Keeping bulk magnesium diboride superconducting at higher current densities

Superconductors—wondrous materials whose resistance drop to zero below a critical temperature—show much promise to meet the growing energy demand of the global population. With potential applications in magnetic resonance imaging, nuclear magnetic resonance, magnetic drug delivery, fault current limiters, transportation (Maglev trains), and cables, there is much motivation for discovering and developing high-temperature superconductors.

In this regard, magnesium diboride (MgB₂), a high-temperature superconductor, has received much attention owing to its low cost, light weight, and easy fabricability. It is posited that MgB₂ has the potential to replace conventional niobium-based superconductors in practical engineering applications. However, bulk MgB₂ suffers from the long-standing problem of an insufficient critical current density (the current density above which it is no longer superconducting) at high magnetic fields. This, in turn, greatly limits its large-scale applications.

To address this issue, researchers have tried adding external elements in controlled quantities, a process known as “doping,” during the synthesis of bulk MgB₂, with little to no success. As Prof. Muralidhar Miryala from Shibaura Institute of Technology (SIT), Japan states, “So far, researchers have tried improving the critical current density of bulk MgB₂ by doping with silicon carbide, other carbon sources, silver, transition metals etc. However, further improvement of the critical current density of MgB₂ is crucial for several industrial applications.”

Not all hope is lost, however. Prof. Miryala’s team managed to show that sintering MgB₂ at around 800°C for 3 hours in an argon environment can lead to a superior superconducting performance. This was linked to the formation of an optimum microstructure at such processing conditions, which was revealed to play a major role in the superconductivity of MgB₂.

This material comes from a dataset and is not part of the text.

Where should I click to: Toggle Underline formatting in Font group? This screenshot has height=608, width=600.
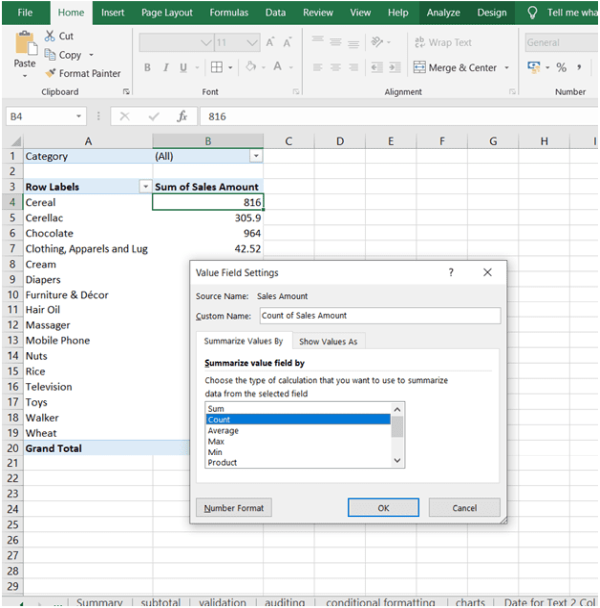181,67
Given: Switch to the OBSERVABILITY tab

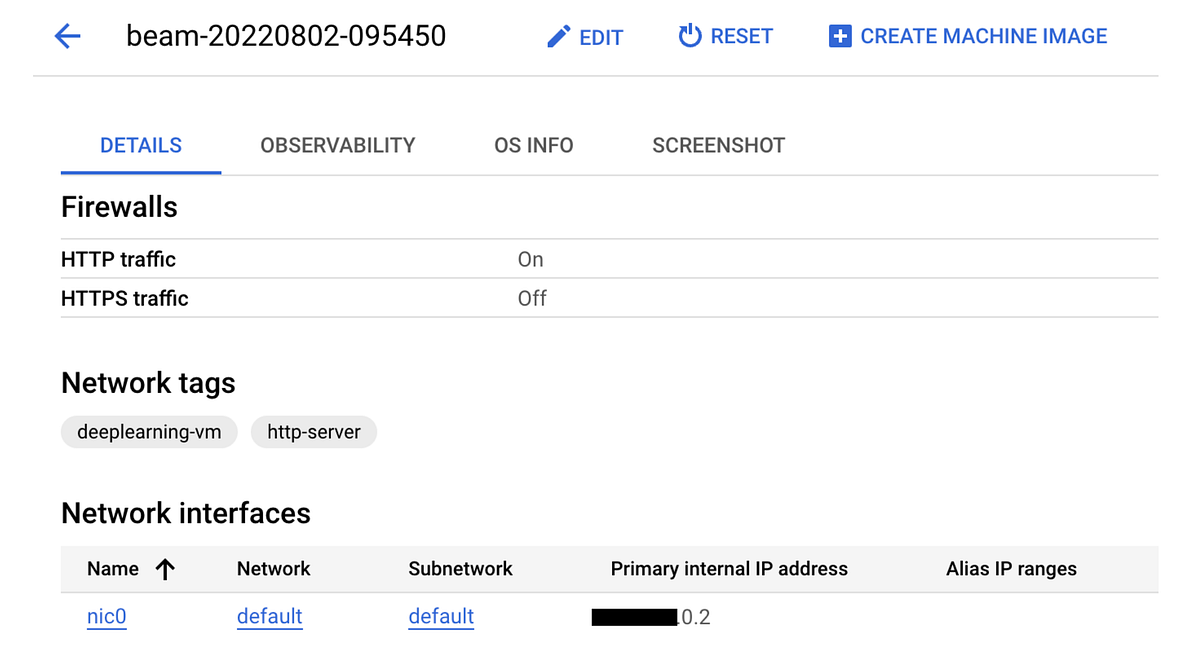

In a recent study published first on July 7, 2022, in Advanced Engineering Materials, Prof. Miryala’s team made another breakthrough. They found that combining optimum sintering conditions with controlled addition of nanometer-sized amorphous boron and dysprosium oxide (Dy₂O₃) enhanced the high-field critical current density (J_c) of MgB₂ as well as its self-field. The study included Prof. M.S. Ramachandra Rao of Indian Institute of Technology Madras (IITM), India, who provided support for the global project based learning (gPBL) program at IITM , and contributions from K. Kitamoto, A. Sai Srikanth, and M. Masato from SIT, D. Dhruba from IITM.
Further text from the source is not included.